== YOUR TASK ==
The line containing "Open the calendar icon in top bar" and every line after it, through the last line of the records, are to be transcribed exactly, and nothing else.

Saved data entries
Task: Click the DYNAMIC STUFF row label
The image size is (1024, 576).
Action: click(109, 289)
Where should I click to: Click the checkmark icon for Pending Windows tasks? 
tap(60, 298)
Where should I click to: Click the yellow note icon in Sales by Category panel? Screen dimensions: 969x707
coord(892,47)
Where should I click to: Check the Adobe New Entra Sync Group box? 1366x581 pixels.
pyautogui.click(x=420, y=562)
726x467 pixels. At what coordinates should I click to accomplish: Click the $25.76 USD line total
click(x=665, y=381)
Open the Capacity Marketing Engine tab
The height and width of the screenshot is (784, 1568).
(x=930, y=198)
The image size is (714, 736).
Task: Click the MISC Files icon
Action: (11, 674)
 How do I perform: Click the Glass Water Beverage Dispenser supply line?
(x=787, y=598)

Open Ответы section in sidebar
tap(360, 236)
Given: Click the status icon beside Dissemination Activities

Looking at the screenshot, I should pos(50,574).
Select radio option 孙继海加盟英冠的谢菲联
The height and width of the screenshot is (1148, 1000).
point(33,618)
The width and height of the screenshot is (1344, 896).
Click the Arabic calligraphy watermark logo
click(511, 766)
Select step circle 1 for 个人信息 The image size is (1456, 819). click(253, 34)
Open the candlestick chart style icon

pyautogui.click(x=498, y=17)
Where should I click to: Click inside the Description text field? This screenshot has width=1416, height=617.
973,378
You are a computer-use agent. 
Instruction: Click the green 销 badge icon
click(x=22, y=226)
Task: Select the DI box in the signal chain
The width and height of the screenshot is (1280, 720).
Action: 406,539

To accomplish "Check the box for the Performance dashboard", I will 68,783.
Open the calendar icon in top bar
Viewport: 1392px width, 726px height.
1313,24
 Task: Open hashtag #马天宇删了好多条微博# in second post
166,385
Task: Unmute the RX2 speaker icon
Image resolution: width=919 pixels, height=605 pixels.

== TASK OUTPUT ==
Open the calendar icon in top bar
Viewport: 1392px width, 726px height.
1313,24
 Task: Open hashtag #马天宇删了好多条微博# in second post
166,385
Task: Unmute the RX2 speaker icon
Image resolution: width=919 pixels, height=605 pixels.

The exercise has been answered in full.